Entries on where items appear
==============================

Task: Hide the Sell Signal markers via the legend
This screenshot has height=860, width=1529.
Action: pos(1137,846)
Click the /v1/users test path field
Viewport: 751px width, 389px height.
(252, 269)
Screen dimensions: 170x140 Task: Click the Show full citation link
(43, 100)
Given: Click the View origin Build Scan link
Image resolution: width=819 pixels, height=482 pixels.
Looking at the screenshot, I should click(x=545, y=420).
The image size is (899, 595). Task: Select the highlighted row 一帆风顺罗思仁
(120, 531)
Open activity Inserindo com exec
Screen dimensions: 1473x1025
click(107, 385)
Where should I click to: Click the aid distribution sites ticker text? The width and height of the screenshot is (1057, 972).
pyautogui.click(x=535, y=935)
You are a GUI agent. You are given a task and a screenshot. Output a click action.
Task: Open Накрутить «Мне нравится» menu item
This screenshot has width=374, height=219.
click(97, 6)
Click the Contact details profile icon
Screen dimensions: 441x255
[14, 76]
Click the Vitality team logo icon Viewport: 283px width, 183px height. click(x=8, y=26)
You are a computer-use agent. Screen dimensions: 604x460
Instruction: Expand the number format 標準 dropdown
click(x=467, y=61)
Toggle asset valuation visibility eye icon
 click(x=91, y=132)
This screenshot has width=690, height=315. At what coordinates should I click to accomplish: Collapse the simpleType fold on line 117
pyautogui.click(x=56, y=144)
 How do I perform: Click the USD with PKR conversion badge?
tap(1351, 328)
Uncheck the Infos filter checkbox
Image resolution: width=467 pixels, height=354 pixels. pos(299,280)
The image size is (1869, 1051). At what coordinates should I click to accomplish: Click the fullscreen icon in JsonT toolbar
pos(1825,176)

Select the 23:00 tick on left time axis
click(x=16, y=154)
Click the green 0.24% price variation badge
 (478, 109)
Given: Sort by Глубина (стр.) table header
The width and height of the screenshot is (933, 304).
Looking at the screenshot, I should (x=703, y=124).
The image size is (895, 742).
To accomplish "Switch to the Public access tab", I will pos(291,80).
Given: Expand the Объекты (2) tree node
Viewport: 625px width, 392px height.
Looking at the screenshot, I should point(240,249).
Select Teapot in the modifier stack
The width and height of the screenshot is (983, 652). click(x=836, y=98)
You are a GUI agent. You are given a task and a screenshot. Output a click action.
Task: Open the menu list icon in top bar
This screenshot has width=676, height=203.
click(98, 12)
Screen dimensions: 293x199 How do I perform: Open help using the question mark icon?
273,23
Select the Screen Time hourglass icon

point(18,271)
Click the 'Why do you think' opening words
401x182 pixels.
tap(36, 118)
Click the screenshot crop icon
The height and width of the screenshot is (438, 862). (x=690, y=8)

==============================

REQUIREMENTS: Output the lines of the records above unchanged, from the line with "Select Teapot in the modifier stack" to the line with "click(98, 12)", including both of those lines.

REPLY:
Select Teapot in the modifier stack
The width and height of the screenshot is (983, 652). click(x=836, y=98)
You are a GUI agent. You are given a task and a screenshot. Output a click action.
Task: Open the menu list icon in top bar
This screenshot has width=676, height=203.
click(98, 12)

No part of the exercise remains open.